Day-Brown discussed how to understand addiction through observing its effects on the brain.

“Your brain has circuits for behaviors,” Day-Brown said. Day-Brown described psychology’s view of addiction based on asking, “How is drug addiction, use and abuse, hijacking those circuits that are the same ones you use for eating or other pleasurable activities?”

The lectures are part of a larger effort by Marshall’s recently created interdisciplinary coalition formed to find solutions to Huntington’s drug crisis across different fields of study, such as medicine, sociology and social work.

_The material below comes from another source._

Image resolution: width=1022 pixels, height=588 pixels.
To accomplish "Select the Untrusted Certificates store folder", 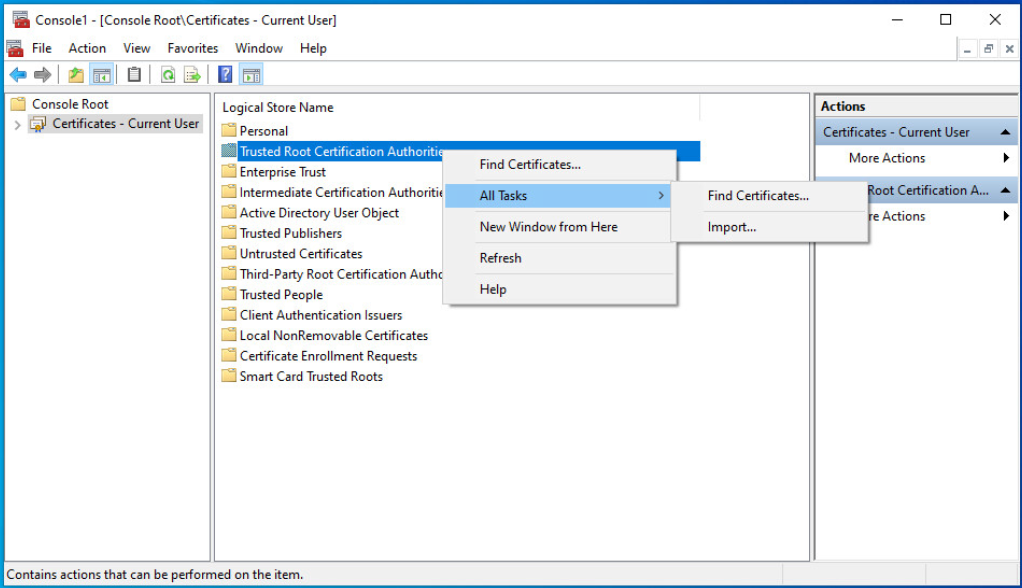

“The [goal of the] coalition is to bring different expertise to look at this issue,” said Amy Saunders, the director of student health education programs at Marshall. “We all have different expertise and expertise that we can bring to the table.”

“I think it’s absolutely important that we look at things from an interdisciplinary perspective,” Day-Brown said. “With addiction, it’s such a big problem and there are so many perspectives, and so many people have some percentage of the answer.”

In addition to the lecture, White is involved in a new interdisciplinary substance abuse minor, which will be made available this fall.

“This is an effort to bring as many of us together as possible,” White said.

“We are all working on the same thing, and that’s addiction,” Day-Brown said, describing the new minor as “appropriately unfocused.”

The lecture series will continue into the next week, with the next event taking place Tuesday, April 4. The lecture will feature Kim White from Marshall’s social work department, alongside the sociology department’s Dr. Maggie Stone, as they discuss “Cracks in the Community: Familial and Individual Approaches to Community Interventions in Substance Abuse.”